[[ The data open ]]

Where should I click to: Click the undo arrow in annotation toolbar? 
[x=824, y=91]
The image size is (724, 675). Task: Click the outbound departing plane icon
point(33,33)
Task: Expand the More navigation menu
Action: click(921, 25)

[[ The data closed ]]

== Activity ==
Precisely reproduce all the entries shown above.

== Exercise output ==
Where should I click to: Click the undo arrow in annotation toolbar? 
[x=824, y=91]
The image size is (724, 675). Task: Click the outbound departing plane icon
point(33,33)
Task: Expand the More navigation menu
Action: click(921, 25)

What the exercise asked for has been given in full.